Monday, Jul. 03, 1944
Invasion Films
The first D-day newsreels reached U.S. theaters on D-day plus nine. They are the collective effort of U.S., British and Canadian Army, Navy, Air Force and newsreel cameramen. They have caught some of the finest, most moving, most revealing shots ever made of war:
P: Swift, terrific plane shots of the thousand wakes of the invasion fleet, so deep below that they resemble the tremulous urgency of amoebae on a microscope slide.
P: An enemy fighter plane exploding like a toy.
P: The faces of Generals Eisenhower and Montgomery--faces heavy with power, craft, superhuman responsibility, humanly transfigured by the exhilaration of a great and successful change of rhythm in history.
P: The faces of enemy prisoners--despairing, angry, sullen or incredulous, betraying more clearly than in any previous film the certainty that from that day on, the struggle was hopeless.

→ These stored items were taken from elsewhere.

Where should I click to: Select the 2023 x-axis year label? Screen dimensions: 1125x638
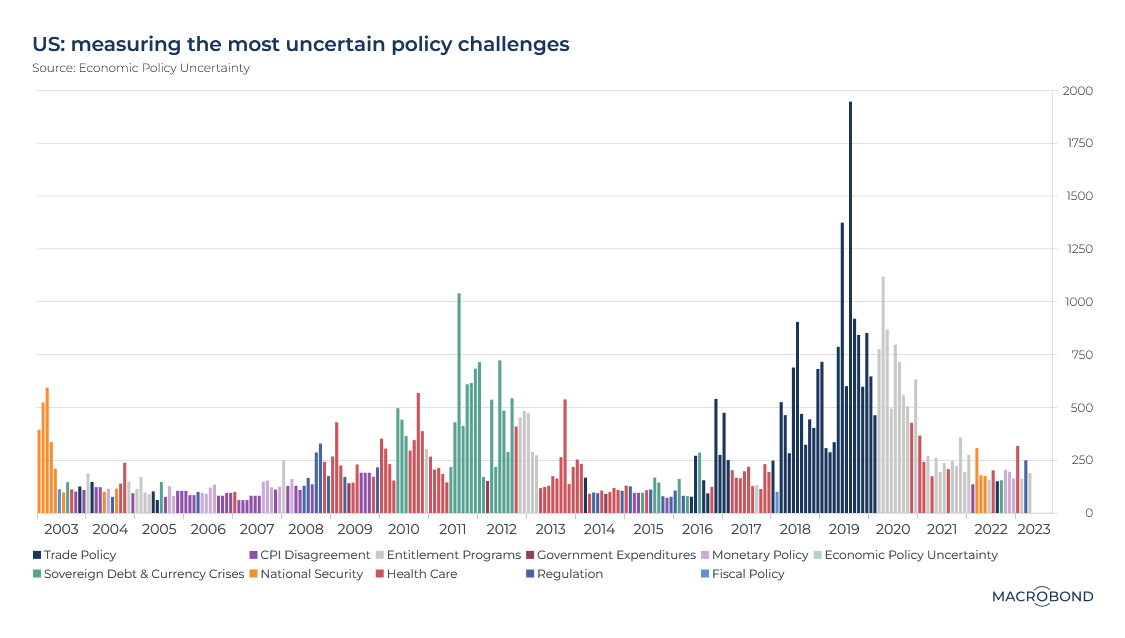1034,530
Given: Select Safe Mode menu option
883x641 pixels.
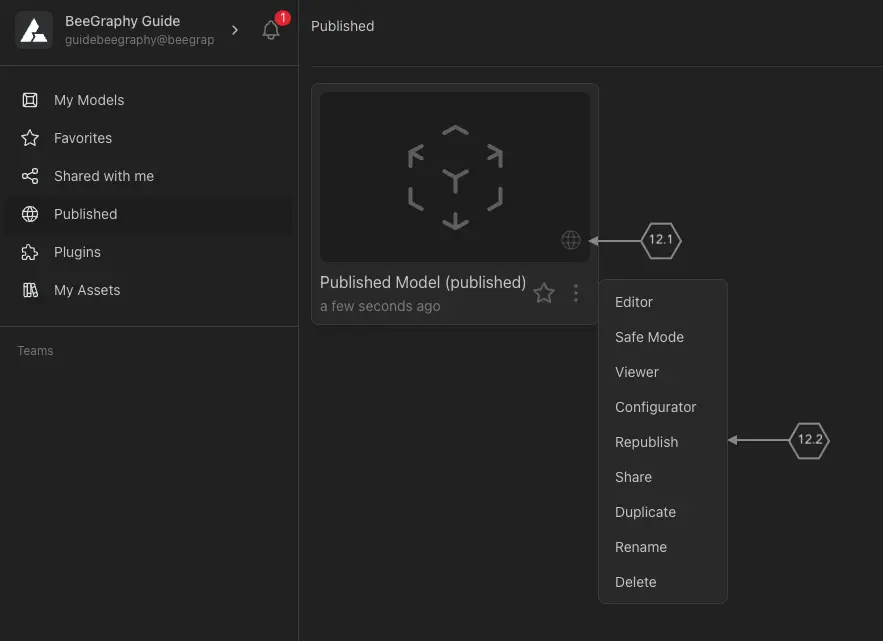Looking at the screenshot, I should click(649, 337).
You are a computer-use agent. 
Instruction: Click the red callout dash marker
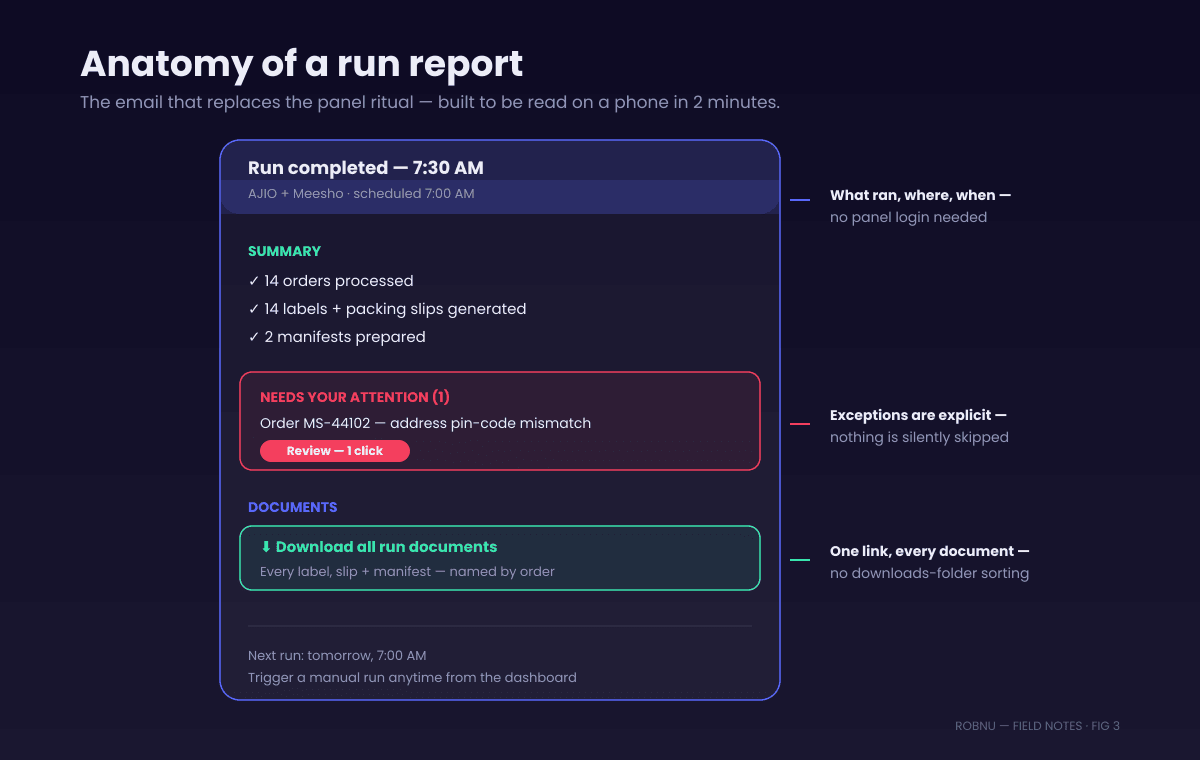point(800,424)
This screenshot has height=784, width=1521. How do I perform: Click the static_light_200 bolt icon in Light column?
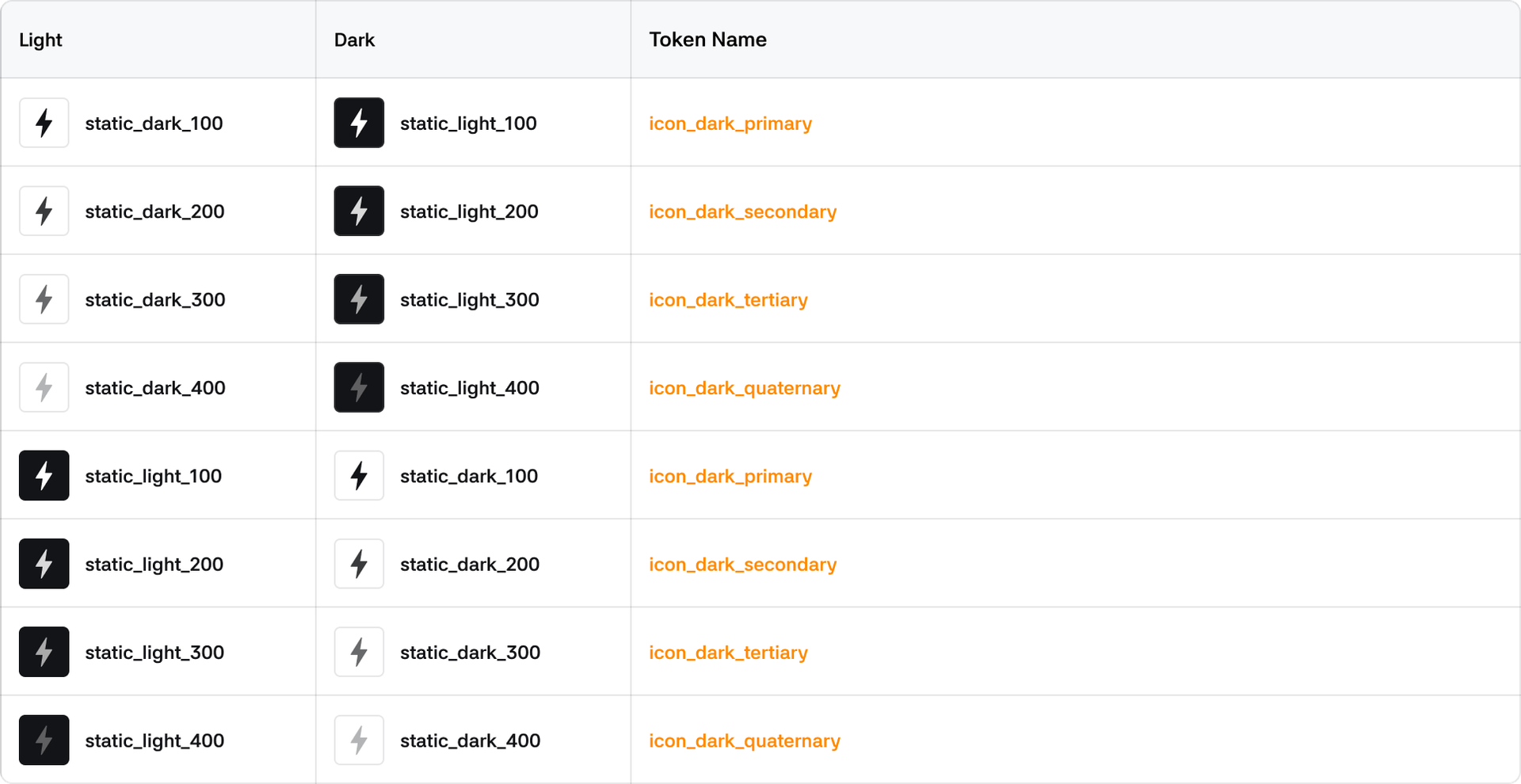tap(44, 564)
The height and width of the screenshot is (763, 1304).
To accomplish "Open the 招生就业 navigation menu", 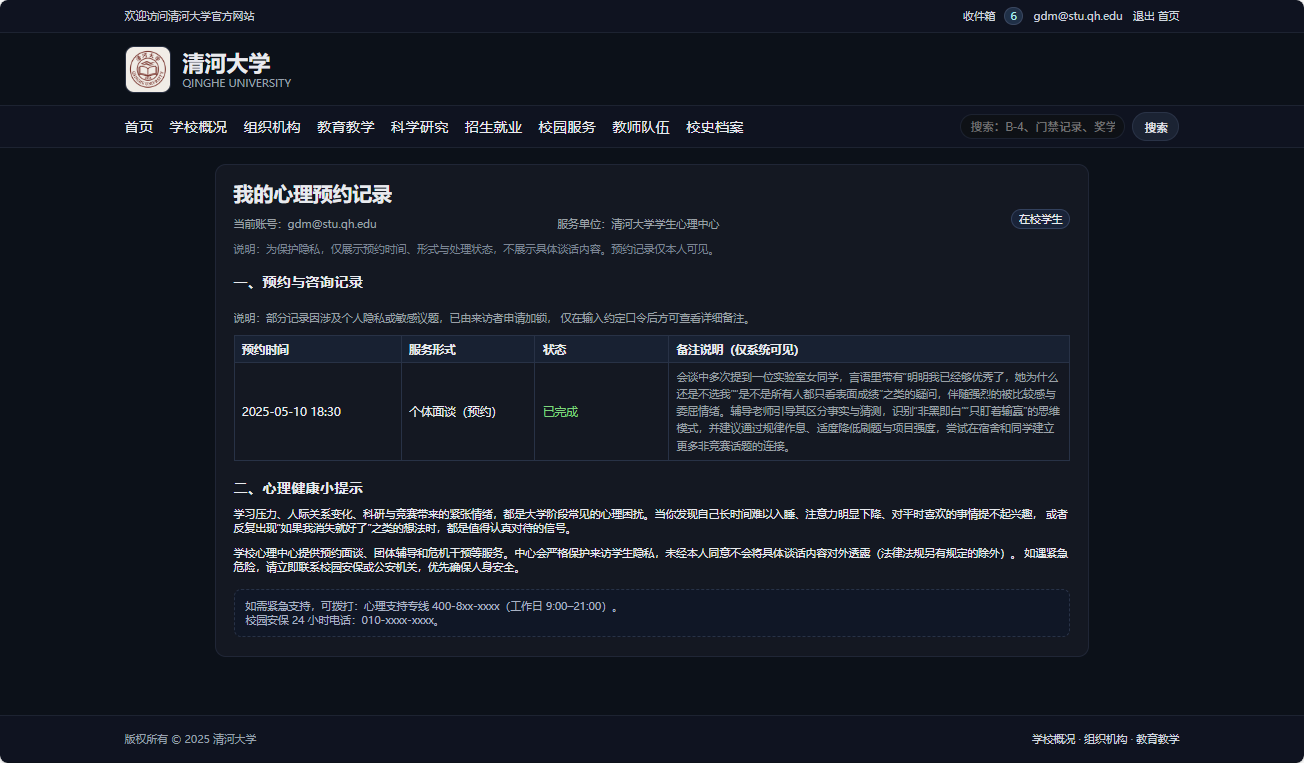I will 493,127.
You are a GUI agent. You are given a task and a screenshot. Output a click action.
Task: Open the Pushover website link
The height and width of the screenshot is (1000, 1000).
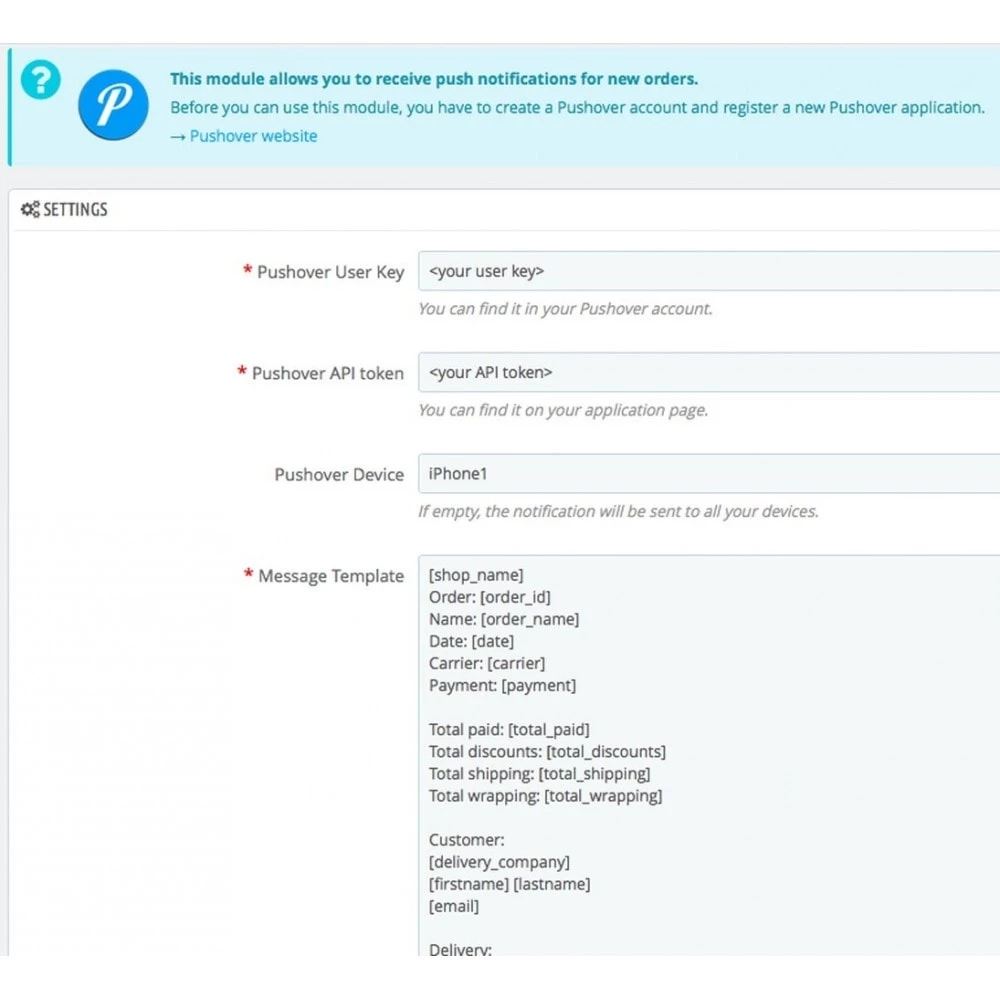pos(253,136)
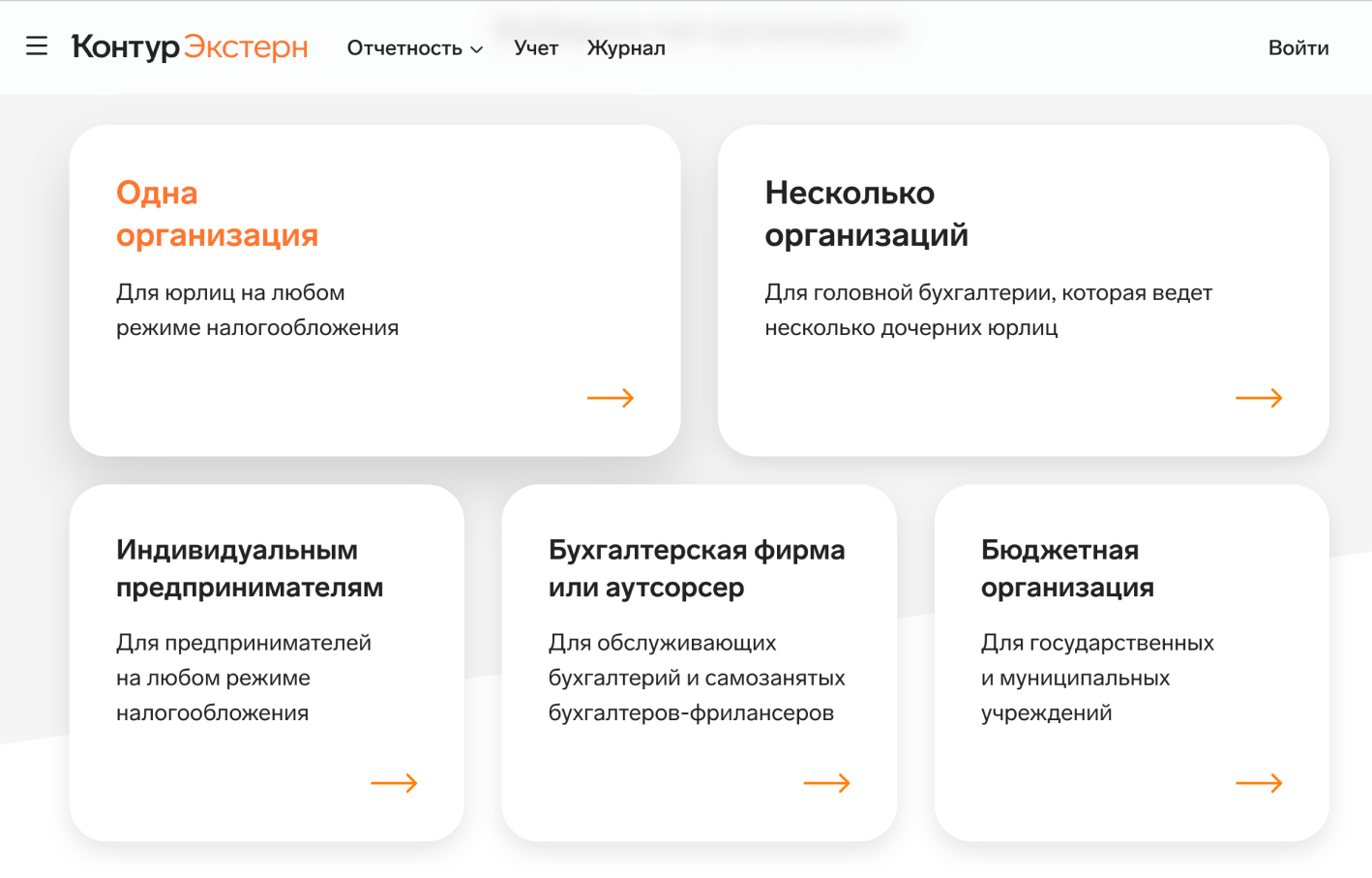Expand the Отчетность dropdown menu

point(404,48)
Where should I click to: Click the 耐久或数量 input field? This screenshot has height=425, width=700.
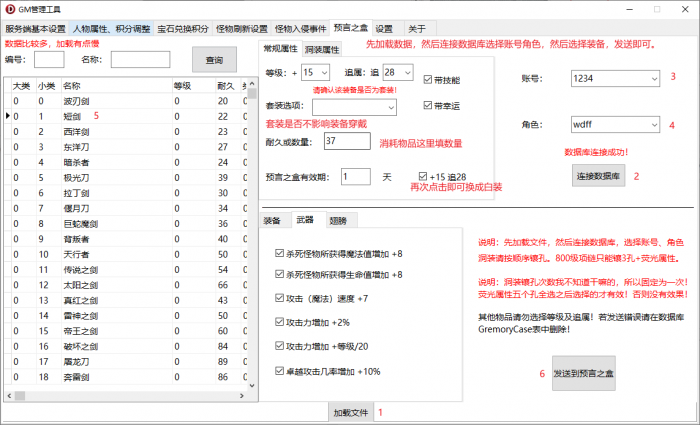(x=344, y=143)
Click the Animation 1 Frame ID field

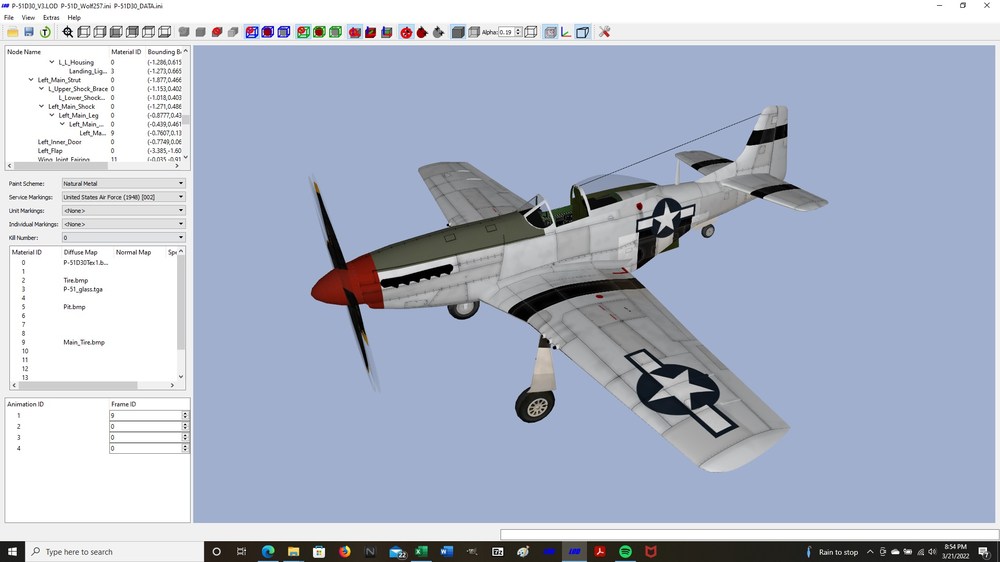coord(146,415)
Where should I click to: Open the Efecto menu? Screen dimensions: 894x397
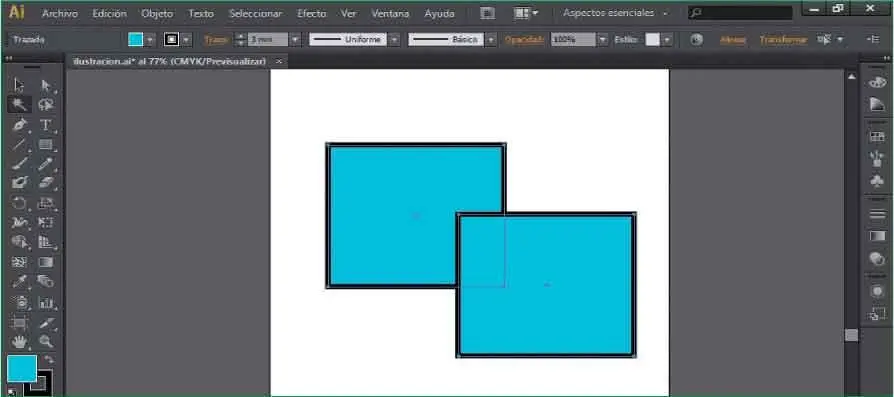pyautogui.click(x=311, y=13)
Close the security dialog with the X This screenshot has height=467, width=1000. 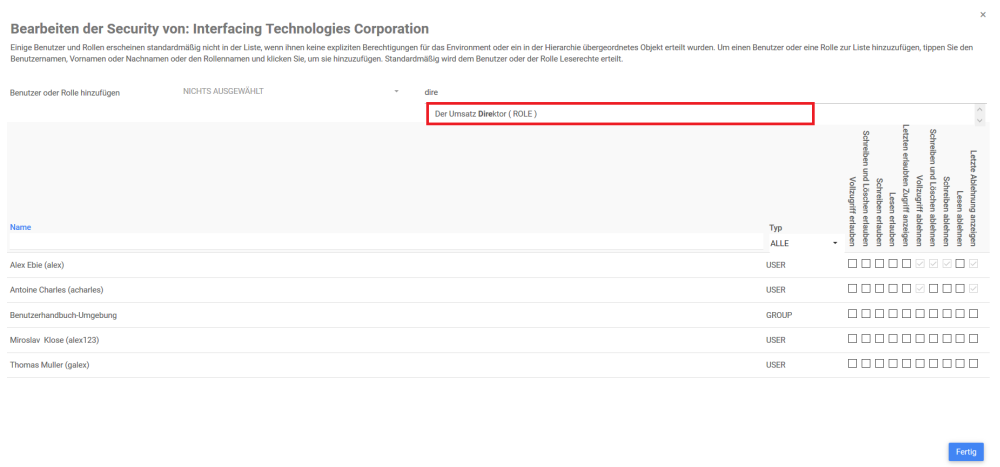point(982,15)
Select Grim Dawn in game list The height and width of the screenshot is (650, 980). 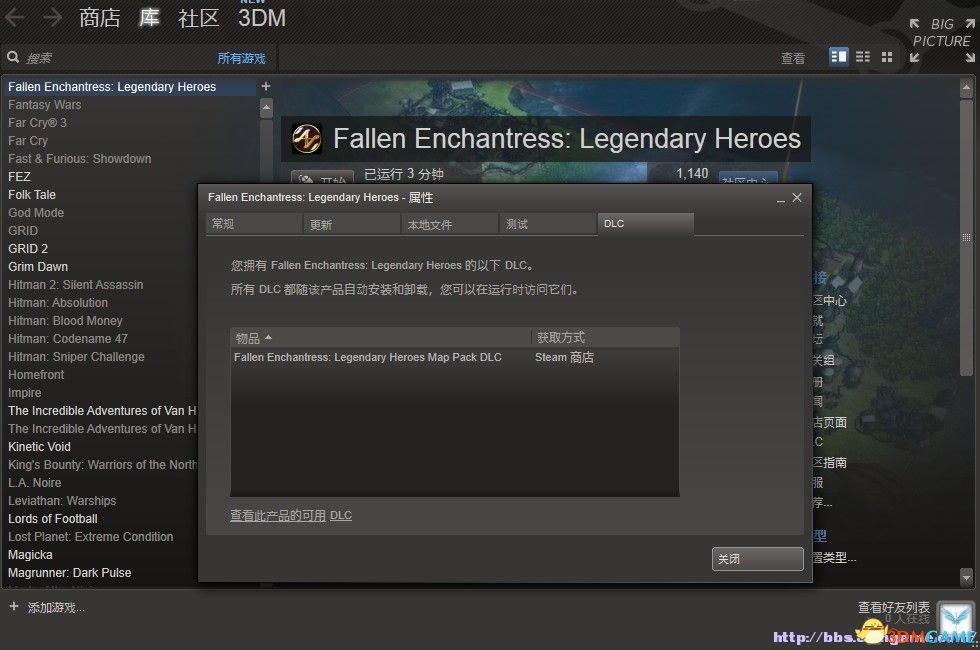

The finest shot of all was made by U.S. Signal Corps Sergeant Dick Taylor (who, though wounded later, kept at his job) from a landing barge, with his camera focused on the bow. The barge is under fire. The men in it, crouched low, show a physical, animal restlessness more revealing--and far more complex--than any manifestation of pure fear. Beyond the bow of the barge, wavering with the motion of the water, and terrifyingly close, loom the upper floors of bleak Norman seaside houses. The barge opens its mouth. Not in a neat, eager, clattering rush as people have sometimes imagined, but wretchedly, one by one, crabwise the crouching men disembark, hip-deep, and begin to wade ashore. Their officer, at the blunt bow, stands erect and unprotected. As, one by one, he gestures his men forward, he is almost smiling.